> EXCERPT
☆ ☆ ☆ ☆ ☆ ☆ ☆

= The Battle over School Prayer: How Engel v. Vitale Changed America =

2007 book by Bruce Dierenfield

The Battle Over School Prayer : How Engel v. Vitale Changed America is a 2007 book by Bruce Dierenfield about the United States Supreme Court decision Engel v. Vitale. The Battle over School Prayer is noted for providing background about the plaintiffs based on personal interviews.

== Summary ==

Chapters 1-2 give a general historical overview beginning with the history of established churches in the colonies, Thomas Jefferson's Statute for Religious Freedom, James Madison's Memorial and Remonstrance, and Jefferson's Letter to the Danbury Baptists.

Chapter 3 discusses the three Establishment Clauses cases preceding Engel, including Everson v. Board of Education. The narrative details Felix Frankfurter's efforts to convince Frank Murphy and Robert Jackson to oppose Hugo Black's majority opinion. Dierenfield says Everson "firmly grafted" the wall of separation concept borrowed from Thomas Jefferson's writings "onto the language of the First Amendment".

☆ ☆ ☆ ☆ ☆ ☆ ☆

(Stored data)
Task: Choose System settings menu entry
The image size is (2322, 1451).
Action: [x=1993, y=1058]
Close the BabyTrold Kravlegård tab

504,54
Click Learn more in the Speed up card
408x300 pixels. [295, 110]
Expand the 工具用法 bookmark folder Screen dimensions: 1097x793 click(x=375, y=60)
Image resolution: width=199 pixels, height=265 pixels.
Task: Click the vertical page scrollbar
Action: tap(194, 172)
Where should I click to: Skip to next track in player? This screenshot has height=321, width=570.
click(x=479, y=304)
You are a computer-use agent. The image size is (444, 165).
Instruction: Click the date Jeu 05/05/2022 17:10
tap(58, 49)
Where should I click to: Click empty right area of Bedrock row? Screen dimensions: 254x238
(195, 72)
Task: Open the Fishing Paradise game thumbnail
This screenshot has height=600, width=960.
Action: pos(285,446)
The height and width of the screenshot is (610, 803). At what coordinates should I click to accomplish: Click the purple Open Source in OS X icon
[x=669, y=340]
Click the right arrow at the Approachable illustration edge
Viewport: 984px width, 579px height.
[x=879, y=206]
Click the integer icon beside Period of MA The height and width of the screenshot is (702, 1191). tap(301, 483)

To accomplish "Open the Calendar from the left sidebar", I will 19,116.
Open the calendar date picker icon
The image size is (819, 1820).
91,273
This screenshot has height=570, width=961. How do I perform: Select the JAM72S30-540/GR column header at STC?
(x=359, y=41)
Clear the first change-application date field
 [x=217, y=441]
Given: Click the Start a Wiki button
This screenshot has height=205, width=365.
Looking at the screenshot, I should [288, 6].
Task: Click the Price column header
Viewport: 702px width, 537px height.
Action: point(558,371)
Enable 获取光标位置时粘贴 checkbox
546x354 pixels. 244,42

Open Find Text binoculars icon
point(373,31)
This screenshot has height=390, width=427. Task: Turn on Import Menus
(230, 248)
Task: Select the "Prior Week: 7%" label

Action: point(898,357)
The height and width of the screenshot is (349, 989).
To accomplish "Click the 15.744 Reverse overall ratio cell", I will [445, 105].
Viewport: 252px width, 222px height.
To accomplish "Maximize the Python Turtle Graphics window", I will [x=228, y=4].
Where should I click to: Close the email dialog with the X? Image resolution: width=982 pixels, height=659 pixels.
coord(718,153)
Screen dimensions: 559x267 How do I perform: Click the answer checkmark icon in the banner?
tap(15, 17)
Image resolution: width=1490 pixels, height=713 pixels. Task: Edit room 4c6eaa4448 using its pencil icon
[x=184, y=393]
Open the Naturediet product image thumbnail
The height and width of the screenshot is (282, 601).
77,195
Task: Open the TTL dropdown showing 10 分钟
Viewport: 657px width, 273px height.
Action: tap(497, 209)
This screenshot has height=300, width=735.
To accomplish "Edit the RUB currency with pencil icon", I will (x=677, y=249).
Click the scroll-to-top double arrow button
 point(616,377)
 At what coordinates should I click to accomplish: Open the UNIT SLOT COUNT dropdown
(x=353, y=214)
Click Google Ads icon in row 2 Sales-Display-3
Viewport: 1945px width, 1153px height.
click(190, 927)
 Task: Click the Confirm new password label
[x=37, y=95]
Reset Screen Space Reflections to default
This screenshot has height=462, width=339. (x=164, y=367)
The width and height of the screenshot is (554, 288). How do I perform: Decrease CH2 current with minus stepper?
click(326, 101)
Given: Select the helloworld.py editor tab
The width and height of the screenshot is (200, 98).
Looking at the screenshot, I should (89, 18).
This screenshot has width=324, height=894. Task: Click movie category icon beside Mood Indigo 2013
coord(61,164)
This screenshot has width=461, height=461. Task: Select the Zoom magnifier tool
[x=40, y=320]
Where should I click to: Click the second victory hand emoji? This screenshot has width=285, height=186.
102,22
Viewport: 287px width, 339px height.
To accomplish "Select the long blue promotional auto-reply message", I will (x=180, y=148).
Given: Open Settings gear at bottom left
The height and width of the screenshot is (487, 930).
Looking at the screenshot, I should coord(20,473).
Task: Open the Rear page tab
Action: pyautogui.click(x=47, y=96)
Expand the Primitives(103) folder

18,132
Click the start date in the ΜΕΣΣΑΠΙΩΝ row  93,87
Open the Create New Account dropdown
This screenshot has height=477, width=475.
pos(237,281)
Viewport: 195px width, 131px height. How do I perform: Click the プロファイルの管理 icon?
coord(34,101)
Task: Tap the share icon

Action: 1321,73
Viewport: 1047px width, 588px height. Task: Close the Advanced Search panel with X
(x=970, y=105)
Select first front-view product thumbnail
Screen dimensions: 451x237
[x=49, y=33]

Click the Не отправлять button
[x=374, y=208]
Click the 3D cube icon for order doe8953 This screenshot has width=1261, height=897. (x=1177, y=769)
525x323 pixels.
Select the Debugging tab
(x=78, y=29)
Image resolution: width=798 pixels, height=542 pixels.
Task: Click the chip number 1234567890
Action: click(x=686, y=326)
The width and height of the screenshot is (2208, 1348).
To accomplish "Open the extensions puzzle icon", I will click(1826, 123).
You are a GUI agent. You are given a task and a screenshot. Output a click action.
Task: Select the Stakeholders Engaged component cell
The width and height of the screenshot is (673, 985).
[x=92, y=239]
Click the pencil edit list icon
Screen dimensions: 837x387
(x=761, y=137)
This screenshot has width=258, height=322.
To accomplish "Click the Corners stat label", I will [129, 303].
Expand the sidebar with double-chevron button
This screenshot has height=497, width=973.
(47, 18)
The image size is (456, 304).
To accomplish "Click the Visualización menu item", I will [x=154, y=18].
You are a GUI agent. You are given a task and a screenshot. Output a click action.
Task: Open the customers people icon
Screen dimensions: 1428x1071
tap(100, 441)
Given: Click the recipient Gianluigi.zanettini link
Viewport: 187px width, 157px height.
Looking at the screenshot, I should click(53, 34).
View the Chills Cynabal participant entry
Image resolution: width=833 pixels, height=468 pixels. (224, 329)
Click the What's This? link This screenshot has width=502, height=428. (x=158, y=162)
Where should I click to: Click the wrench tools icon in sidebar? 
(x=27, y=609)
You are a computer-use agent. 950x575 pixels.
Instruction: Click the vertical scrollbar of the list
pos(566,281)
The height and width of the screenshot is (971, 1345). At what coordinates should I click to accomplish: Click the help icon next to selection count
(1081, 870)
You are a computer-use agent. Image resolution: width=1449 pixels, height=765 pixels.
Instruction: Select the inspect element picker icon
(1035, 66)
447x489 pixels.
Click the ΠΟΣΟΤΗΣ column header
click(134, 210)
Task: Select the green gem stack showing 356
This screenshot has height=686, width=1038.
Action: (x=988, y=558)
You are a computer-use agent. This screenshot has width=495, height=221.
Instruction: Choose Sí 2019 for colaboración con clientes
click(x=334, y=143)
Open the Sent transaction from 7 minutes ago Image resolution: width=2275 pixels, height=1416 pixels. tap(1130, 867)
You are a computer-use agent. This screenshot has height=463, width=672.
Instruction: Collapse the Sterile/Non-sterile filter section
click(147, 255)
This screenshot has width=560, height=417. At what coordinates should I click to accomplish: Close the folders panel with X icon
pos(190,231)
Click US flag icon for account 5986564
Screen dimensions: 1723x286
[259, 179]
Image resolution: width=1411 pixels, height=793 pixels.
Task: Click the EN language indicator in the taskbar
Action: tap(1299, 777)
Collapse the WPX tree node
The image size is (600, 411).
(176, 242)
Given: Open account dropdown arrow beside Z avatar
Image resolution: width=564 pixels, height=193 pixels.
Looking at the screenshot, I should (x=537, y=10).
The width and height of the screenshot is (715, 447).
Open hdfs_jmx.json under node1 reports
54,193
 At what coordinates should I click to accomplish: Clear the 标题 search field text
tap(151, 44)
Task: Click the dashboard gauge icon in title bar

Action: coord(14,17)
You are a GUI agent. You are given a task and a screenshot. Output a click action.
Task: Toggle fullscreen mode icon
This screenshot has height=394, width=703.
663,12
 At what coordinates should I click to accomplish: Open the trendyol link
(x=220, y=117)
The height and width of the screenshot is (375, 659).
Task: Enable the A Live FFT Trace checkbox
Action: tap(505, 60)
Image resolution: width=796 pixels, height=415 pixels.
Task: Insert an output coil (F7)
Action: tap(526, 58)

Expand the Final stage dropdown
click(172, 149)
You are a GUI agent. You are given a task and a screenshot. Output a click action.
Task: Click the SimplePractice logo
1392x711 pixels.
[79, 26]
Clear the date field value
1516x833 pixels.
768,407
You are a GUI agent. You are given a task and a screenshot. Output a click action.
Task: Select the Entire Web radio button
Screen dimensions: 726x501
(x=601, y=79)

☆ ☆ ☆ ☆ ☆ ☆ ☆

> SET TASKS
a: List the writings by Thomas Jefferson or James Madison that the page on The Battle over School Prayer names, and note which of the two wrote each.
b: Give again word for word the passage from the page on The Battle over School Prayer starting at "The Battle Over School Prayer : How" and ending at "the Danbury Baptists.".
The entries are not needed for any of this.

> RESULTS FOR EACH TASK
a:
Statute for Religious Freedom (Jefferson)
Memorial and Remonstrance (Madison)
Letter to the Danbury Baptists (Jefferson)

b:
The Battle Over School Prayer : How Engel v. Vitale Changed America is a 2007 book by Bruce Dierenfield about the United States Supreme Court decision Engel v. Vitale. The Battle over School Prayer is noted for providing background about the plaintiffs based on personal interviews.

== Summary ==

Chapters 1-2 give a general historical overview beginning with the history of established churches in the colonies, Thomas Jefferson's Statute for Religious Freedom, James Madison's Memorial and Remonstrance, and Jefferson's Letter to the Danbury Baptists.